Un boato lacera il silenzio dell'alba.
Sorrido amaramente, ricaricando il fucile, e alzo lo sguardo giusto per vedere le scintille incandescenti sprizzare ferocemente nel tiepido cielo mattutino. Un'onda di fuoco si innalza da un condominio, seguita da una fumata nera. Lentamente, il palazzo collassa su se stesso, un pezzo dopo l'altro, senza fretta. Una finestra, un balcone, un appartamento, un intero piano. Minuscoli puntini si muovono freneticamente intorno al condominio in fiamme, correndo da tutte le parti.
Mi limito a scuotere la testa, impotente, mentre ormai è in atto un concerto di esplosioni sulla città che si staglia davanti ai miei occhi. Kiev, cos'hai fatto per meritarti tutto ciò?
- Ehi, Sergej! - mi chiama una voce di fianco a me.

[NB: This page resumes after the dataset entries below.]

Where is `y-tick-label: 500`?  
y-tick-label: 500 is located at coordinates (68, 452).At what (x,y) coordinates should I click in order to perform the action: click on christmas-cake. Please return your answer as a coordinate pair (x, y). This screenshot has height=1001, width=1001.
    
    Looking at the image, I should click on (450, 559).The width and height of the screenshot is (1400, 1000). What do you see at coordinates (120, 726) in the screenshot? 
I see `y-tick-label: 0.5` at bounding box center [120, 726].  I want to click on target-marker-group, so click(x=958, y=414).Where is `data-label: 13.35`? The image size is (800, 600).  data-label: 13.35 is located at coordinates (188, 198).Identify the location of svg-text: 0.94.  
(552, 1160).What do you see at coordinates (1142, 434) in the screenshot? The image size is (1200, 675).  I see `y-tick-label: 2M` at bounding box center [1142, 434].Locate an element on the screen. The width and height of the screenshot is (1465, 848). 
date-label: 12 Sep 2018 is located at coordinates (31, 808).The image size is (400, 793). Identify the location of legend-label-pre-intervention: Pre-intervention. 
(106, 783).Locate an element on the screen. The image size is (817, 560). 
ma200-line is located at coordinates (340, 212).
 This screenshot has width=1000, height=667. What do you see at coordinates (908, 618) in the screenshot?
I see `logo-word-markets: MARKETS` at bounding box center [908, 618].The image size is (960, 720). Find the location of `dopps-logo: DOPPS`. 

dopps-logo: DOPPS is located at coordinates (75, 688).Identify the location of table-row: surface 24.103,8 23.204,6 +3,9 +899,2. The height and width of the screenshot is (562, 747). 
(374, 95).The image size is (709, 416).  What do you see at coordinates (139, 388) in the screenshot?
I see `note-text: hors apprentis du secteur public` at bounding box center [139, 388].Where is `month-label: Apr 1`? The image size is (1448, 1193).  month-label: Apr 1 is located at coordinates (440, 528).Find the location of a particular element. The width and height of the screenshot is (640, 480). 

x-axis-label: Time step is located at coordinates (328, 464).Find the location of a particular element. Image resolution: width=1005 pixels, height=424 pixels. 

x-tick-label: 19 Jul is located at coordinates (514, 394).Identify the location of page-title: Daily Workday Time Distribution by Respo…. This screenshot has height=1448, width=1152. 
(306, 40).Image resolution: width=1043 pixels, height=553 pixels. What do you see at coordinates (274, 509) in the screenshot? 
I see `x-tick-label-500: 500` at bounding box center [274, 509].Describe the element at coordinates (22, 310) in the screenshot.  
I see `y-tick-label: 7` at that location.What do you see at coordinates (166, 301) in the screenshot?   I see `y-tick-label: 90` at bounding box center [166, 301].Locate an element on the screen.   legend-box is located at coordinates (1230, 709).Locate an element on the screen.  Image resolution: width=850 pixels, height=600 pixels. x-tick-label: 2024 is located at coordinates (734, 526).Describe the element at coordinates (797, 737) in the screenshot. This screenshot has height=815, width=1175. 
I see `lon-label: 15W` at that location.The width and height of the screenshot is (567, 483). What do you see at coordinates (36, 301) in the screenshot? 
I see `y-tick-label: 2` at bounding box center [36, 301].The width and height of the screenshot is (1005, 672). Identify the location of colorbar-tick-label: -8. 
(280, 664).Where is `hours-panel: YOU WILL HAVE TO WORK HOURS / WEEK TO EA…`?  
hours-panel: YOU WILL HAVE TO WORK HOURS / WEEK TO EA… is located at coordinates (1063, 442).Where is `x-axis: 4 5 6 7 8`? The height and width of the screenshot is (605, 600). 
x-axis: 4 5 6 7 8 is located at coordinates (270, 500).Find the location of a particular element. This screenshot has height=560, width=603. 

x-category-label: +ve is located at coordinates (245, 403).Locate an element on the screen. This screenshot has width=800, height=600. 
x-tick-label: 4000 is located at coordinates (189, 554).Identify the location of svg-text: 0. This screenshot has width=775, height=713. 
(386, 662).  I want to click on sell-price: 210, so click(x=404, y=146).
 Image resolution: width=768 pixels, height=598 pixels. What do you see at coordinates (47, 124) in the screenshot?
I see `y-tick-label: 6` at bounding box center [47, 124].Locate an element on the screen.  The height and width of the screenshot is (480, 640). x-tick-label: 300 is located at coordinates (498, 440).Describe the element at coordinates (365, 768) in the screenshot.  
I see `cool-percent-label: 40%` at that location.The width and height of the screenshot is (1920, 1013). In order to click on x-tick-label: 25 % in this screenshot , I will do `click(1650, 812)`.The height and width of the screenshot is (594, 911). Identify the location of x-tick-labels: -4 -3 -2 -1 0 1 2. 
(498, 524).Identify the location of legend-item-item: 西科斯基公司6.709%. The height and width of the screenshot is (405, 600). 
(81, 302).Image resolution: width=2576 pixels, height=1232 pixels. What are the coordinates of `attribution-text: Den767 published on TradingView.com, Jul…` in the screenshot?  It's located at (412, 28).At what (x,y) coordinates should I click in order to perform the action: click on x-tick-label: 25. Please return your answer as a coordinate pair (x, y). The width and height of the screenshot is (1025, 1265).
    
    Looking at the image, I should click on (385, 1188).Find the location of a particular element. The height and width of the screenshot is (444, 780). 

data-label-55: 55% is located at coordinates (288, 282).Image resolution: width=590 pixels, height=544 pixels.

- Sì? - rispondo distrattamente.
- Brutte notizie - annuncia il mio compagno, Alexander. Bastano queste parole per farmi ridestare completamente. Alzo un sopracciglio, incitandolo a continuare.
- Ci mandano al fronte - sputa tutto d'un fiato, senza il coraggio di guardarmi negli occhi.
Queste parole rimbombano nella mia testa, come un eco continuo. Ho un cedimento, barcollo sulle gambe e mi porto una mano alla fronte. Dietro di me sono impilati i sacchi ricolmi di sabbia che dovrebbero frenare l'avanzata russa. Li cerco a tentoni e mi accascio contro di essi, scivolando lentamente verso terra. Solo quando sono seduto saldamente contro l'asfalto il mio respiro torna regolare.
- Quando? - chiedo con un filo di voce.
- Al tramonto - risponde lui, osservando il sole pallido alzarsi in cielo.
Al fronte. Ci mandano al fronte. Rigiro tra le mani nervosamente la mia arma, cercando di metabolizzare la cosa. La canna del mio fucile ora è rivolta verso la mia faccia. La sposto con un gesto stizzito e batto un pugno per terra con rabbia. Alexander mi fissa senza dire nulla.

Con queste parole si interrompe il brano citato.